Institute on Disabilities at Temple University (PA UCEDD) to Start Six New Projects

October 2, 2012

The institute on Disabilities at Temple University, College of Education, has been awarded six new grants, beginning in the early summer, addressing a wide range of topics, goals and outcomes.

Parent Leadership in Inclusive Education

Parent Leadership in Inclusive Education, the first of four grants funded by The Pennsylvania Developmental Disabilities Council (PADDC), targets parents of children with disabilities being educated outside of the traditional public school system - at home, in cyber charter schools, charter, private and parochial schools. The number of children with developmental disabilities educated in non-traditional settings is growing exponentially and with it, an unmet need for families to be supported in achieving an inclusive education for their children.

In collaboration with Pennsylvania's Education for All Coalition, the Institute will develop a Family Leadership Development Initiative for families to provide best practices knowledge and strategies in inclusive education. Participants will come away with the core knowledge of best practices in inclusive education, and will develop the leadership skills necessary to work collaboratively within their educational communities to help insure full educational inclusion for their child.

Criminal Justice Disability Awareness Project

First Responders Awareness Project

Also funded by the PADDC is the Criminal Justice Disability Awareness project and the First Responders Awareness Project. The Criminal Justice Disability Awareness project partners the Institute with the Pennsylvania Coalition Against Rape and Diana T. Myers and Associates, Inc., to develop a training curriculum for personnel working within the criminal justice system. The curriculum will focus on issues related to disability awareness, stereotypes, rights, and etiquette and will attempt to address long-held stereotypes of people with disabilities being predisposed to crime and "biologically inferior."

The Institute is the lead on the First Responders Disability Awareness project, which will develop, produce and distribute a curriculum to enable first responders to accommodate the needs of people with a wide range of disabilities.

In the past several years, the region and the nation has endured a series of disasters, which have had a great impact the lives of people with disabilities. Along with partners Self-Advocates United As 1, the Pennsylvania Coalition Against Rape, the Center for Disabilities Studies, University of Delaware, and Philadelphia Coordinated Health Care, a curriculum will be developed to help first responders better understand how fire, medical, utility and weather emergencies, as well as other disasters affect people with disabilities. The ultimate goal of the training is to minimize the risk of turning such emergencies into tragic disasters.

Transitions in Aging and Adulthood for People with Developmental Disabilities

The goal of the fourth and final grant awarded to the Institute by the PADDC, Transitions in Aging and Adulthood for People with Developmental Disabilities, is to measure satisfaction levels of services provided to aging adults with disabilities. Existing qualitative research has been conducted predominately with young persons with disabilities, and their families and support staff. Through this project, the Institute and its partner, Therapeutic Recreation in the Department of Rehabilitation Sciences, College of Health Professions and Social Work, Temple University, will work to bridge this information gap by developing and distributing two surveys throughout the Commonwealth. The collected data will be analyzed and a set of recommendations derived to help improve the services provided to aging individuals with developmental disabilities.
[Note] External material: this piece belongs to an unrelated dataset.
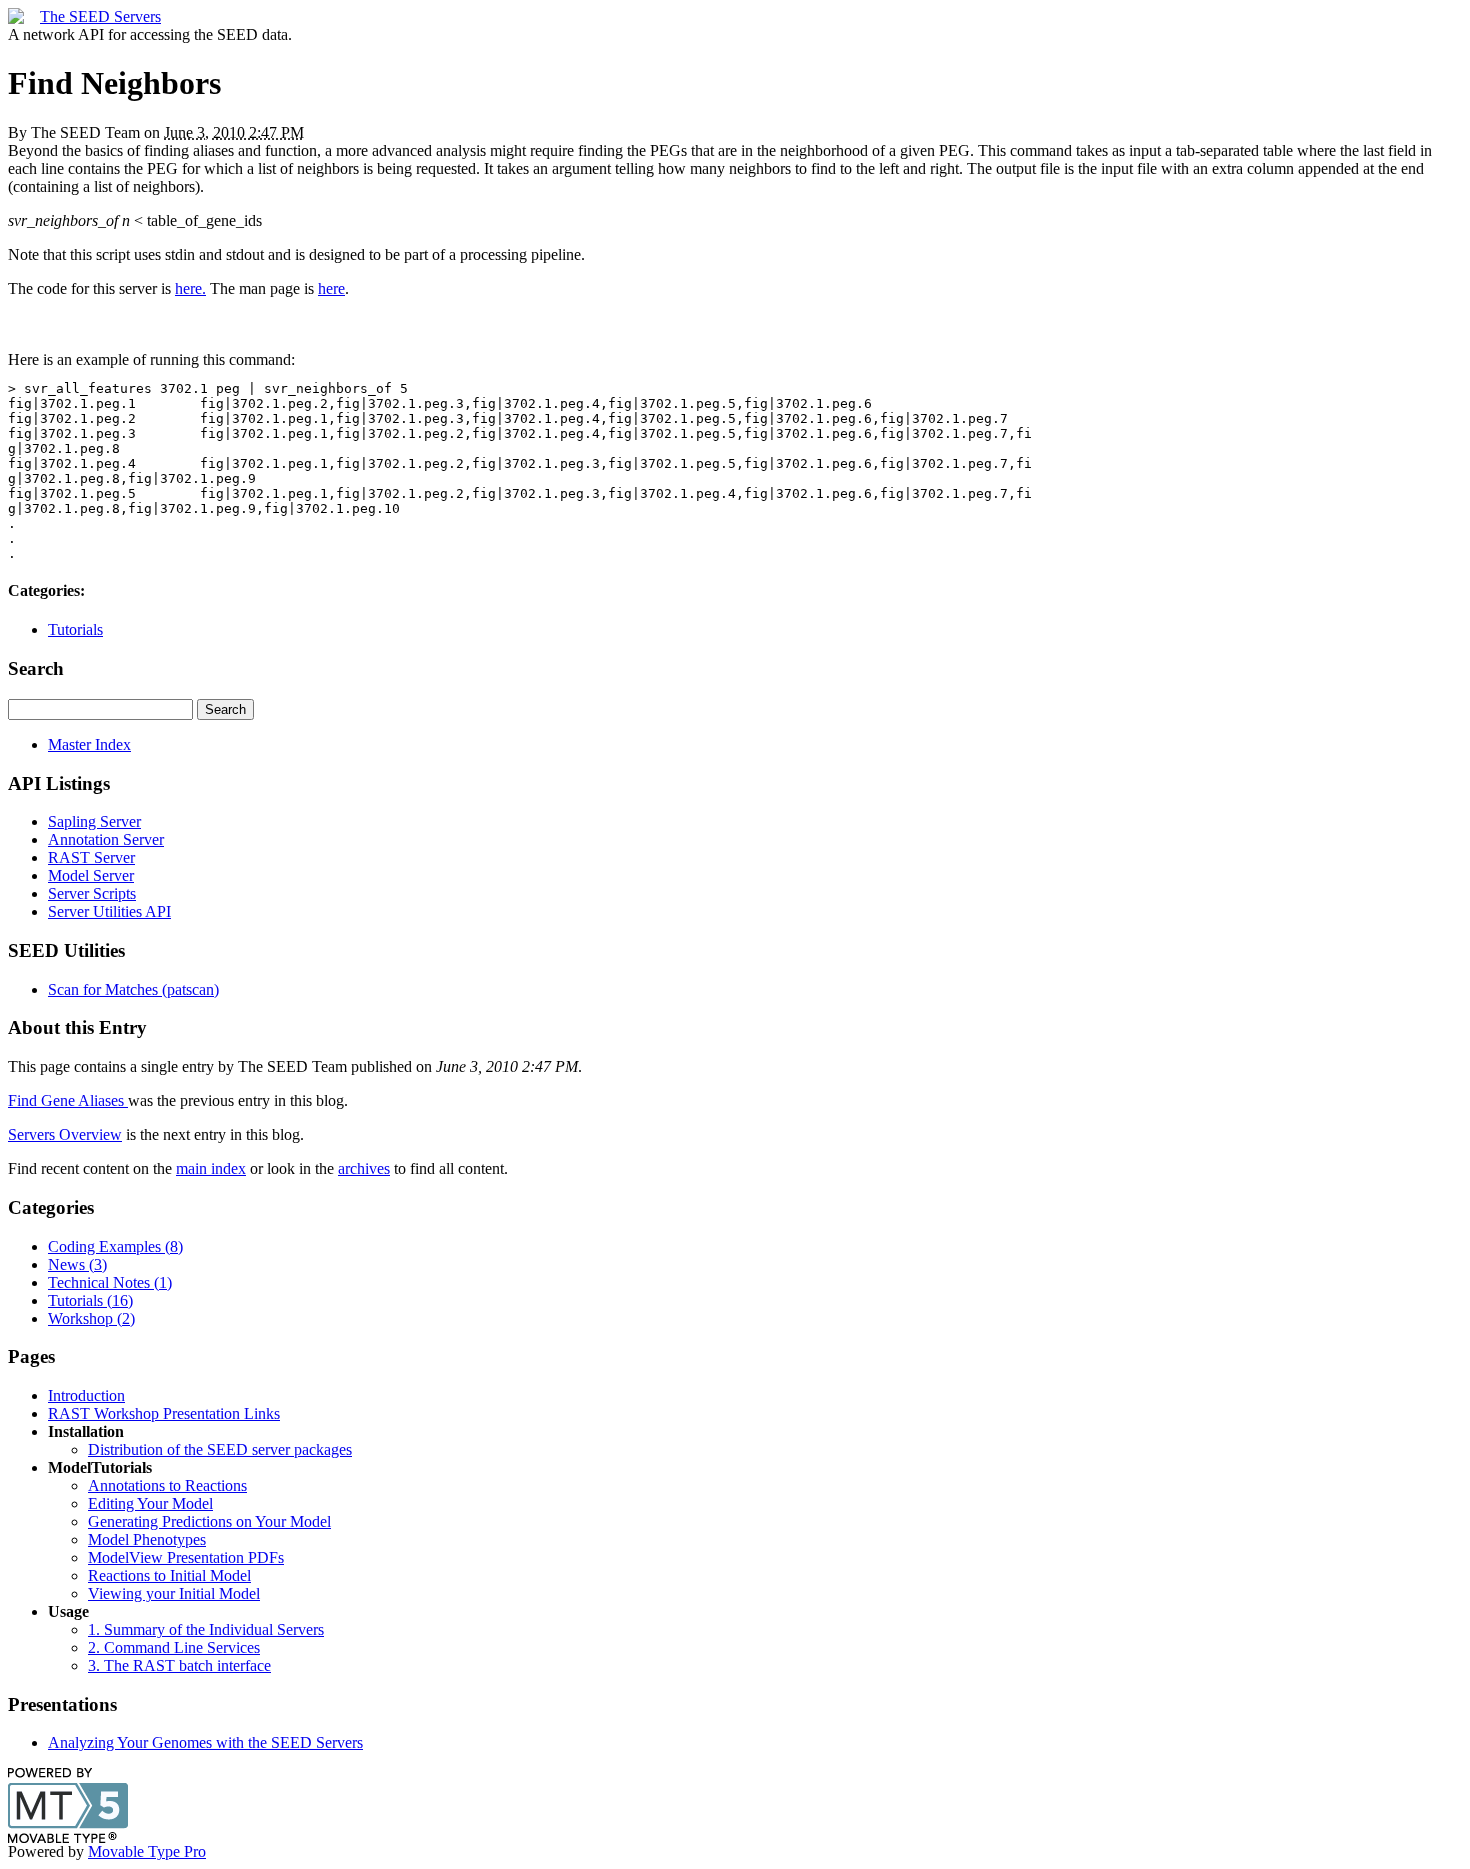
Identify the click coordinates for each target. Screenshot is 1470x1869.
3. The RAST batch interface (179, 1665)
Planning Grant from the Pew Center for Arts & Heritage

In May, the Institute was awarded a $75,000 planning grant from the Pew Center for Arts & Heritage through the Heritage Philadelphia Program. The Institute will explore the concept of public performance to engage the larger community in a dialogue around disability issues and contribute to the greater body of knowledge about the experience of intellectual disability, and its impact on families and communities.

Working in partnership with theater director David Bradley and playwright Suli Holum, the Institute will create a public performance inspired by the oral histories collected for Visionary Voices. For nearly a year, Visionary Voices has been interviewing individuals who played a significant role in Pennsylvania's Intellectual Disabilities Movement. By the end of 2012, 50 stories will be featured on the Visionary Voices website. These interviews will provide primary source material for a public performance, which will dramatize the stories of Pennsylvanians-especially mothers-who became "accidental warriors" in the intellectual disability rights movement.

National Deaf-Blind Equipment Distribution Program

Finally, the Institute has been awarded $325,000 by the Federal Communications Commission in partnership with the Governmental Affairs Bureau, to be Pennsylvania's designated agency for its National Deaf-Blind Equipment Distribution Program. The program will serve deaf-blind Pennsylvanians across the Commonwealth to provide access to communication technology, including Internet options, in the home, school, office and community.

The Institute is one of 53 entities that have been named as "certified programs" authorized to distribute equipment in each of the 50 states during this two-year long pilot program. In addition to distributing equipment to qualified residents, Pennsylvania's program will provide needs assessment, equipment delivery, installation, training and support.